Dans cette approche. Le plan dans lequel Flexer a cherché à discuter de la demande était nécessairement dérivé de son approche concernant son essence, et il a donc demandé de joindre à sa demande des attestations de témoins en son nom et d'inviter environ 12 témoins qui ont refusé de lui fournir un affidavit, tout cela afin de clarifier sur le fond de l'affaire le respect des conditions d'immunité dans la présente affaire.

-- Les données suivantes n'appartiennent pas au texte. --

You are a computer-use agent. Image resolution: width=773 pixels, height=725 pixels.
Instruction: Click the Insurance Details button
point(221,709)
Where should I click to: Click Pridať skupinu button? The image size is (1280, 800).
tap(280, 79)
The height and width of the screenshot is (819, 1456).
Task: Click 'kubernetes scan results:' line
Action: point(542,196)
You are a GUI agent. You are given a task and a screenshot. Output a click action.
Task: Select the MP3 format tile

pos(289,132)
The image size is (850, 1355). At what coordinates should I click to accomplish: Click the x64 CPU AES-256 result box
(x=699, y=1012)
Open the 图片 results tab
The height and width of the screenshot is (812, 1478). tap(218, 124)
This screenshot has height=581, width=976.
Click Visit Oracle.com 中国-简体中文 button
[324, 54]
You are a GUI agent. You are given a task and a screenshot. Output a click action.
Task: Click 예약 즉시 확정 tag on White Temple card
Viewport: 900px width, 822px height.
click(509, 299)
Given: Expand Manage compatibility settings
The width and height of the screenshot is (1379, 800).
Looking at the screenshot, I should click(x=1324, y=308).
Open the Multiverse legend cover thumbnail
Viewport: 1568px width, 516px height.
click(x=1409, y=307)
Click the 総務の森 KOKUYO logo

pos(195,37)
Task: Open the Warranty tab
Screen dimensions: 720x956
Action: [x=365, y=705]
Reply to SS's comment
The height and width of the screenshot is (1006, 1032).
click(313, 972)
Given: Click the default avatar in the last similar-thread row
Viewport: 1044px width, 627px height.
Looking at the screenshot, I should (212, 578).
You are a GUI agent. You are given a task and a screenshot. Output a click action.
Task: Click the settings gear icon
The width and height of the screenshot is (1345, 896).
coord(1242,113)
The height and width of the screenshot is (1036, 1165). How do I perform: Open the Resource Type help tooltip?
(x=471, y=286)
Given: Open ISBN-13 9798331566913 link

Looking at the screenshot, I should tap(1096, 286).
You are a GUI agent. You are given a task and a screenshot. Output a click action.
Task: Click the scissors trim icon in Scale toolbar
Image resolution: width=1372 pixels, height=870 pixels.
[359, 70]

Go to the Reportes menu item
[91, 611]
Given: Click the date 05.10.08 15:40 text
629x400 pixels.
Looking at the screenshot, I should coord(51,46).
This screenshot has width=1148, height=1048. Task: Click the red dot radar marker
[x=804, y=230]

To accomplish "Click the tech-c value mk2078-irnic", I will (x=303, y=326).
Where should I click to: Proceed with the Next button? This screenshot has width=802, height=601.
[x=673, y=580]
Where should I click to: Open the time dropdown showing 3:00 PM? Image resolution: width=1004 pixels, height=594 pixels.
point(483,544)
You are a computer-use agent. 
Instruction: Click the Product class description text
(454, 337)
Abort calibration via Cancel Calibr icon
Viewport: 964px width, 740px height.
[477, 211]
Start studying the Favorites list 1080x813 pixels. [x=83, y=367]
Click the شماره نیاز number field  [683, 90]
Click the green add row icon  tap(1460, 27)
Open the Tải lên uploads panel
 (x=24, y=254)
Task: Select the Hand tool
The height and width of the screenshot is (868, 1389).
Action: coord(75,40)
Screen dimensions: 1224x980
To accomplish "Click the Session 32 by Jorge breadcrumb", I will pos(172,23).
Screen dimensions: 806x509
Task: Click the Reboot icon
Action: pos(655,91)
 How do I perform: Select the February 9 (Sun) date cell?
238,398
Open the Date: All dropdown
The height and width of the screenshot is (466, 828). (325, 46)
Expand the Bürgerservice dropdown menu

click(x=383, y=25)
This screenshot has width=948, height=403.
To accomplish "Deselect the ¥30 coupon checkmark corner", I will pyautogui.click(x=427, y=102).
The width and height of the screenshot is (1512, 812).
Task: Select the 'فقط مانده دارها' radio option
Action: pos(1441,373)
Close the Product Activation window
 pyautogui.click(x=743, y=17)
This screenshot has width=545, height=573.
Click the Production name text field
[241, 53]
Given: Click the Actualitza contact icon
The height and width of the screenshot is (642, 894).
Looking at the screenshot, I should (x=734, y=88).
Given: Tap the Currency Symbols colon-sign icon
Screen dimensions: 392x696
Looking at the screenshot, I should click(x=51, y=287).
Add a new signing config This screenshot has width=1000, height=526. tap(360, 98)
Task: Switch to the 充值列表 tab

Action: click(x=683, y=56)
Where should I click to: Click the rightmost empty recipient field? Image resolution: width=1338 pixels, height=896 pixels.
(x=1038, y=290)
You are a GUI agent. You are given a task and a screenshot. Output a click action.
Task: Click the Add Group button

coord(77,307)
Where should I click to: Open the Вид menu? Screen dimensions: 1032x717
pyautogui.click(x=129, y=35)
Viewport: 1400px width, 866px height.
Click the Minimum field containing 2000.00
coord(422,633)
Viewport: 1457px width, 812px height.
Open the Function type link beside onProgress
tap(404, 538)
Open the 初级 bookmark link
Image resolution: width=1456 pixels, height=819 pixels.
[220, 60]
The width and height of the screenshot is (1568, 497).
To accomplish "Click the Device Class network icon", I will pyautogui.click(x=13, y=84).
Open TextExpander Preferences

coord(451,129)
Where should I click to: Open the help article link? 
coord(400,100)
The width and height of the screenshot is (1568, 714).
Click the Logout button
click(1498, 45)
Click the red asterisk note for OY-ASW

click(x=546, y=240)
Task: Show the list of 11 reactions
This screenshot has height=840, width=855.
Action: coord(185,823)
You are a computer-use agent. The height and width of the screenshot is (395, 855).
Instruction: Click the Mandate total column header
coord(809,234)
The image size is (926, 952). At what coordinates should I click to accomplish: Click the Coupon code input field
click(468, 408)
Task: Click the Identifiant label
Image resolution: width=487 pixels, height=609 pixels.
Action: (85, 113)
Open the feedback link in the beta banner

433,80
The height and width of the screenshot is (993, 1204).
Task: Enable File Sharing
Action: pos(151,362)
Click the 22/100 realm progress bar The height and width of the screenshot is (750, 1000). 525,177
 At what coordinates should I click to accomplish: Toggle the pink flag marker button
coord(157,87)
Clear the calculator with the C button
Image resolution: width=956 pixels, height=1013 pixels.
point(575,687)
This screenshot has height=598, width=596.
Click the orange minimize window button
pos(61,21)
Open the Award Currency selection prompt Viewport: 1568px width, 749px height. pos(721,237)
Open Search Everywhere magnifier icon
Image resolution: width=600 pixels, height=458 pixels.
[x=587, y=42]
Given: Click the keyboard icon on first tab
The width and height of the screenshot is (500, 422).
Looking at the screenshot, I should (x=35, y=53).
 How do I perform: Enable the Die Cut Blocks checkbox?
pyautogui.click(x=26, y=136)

La demande de Flexer n'a pas été acceptée à juste titre par le tribunal de première instance. La cour estimait également que le contrôle judiciaire dans la présente affaire ne nécessite pas de clarification factuelle ni d'audience orale, compte tenu de son impression d'avoir lu la réponse de l'État selon laquelle il n'y avait pas de défaut dans son jugement et qu'il n'avait pas été jugé déraisonnable de sa déclaration. Cette décision ne justifie pas d'intervenir dans les circonstances de l'affaire en question, dans laquelle les deux parties se sont en fait appuyées sur le dossier d'enquête, dont le contenu n'était pas controversé.

L'autorité du registraire

  1. Un autre argument avancé par Flexer dans ses arguments concerne l'autorité substantielle du registraire (comme on l'appelait alors) A. Zamir d'être tenu de statuer sur les demandes selon Articles 7b(c) ou 7B(d) au commandement. Les dispositions de l'Ordonnance et du Règlement concernent effectivement le « tribunal » et ne désignent pas explicitement les greffiers ou les greffiers qui sont juges comme étant également autorisés à entendre ces demandes. Cependant, il semble qu'en ce cas également, il soit possible de tirer une déduction des procédures civiles ordinaires aux procédures qui doivent être appliquées dans les demandes concernant l'immunité en vertu de l'Ordonnance et du Règlement sur la responsabilité civile.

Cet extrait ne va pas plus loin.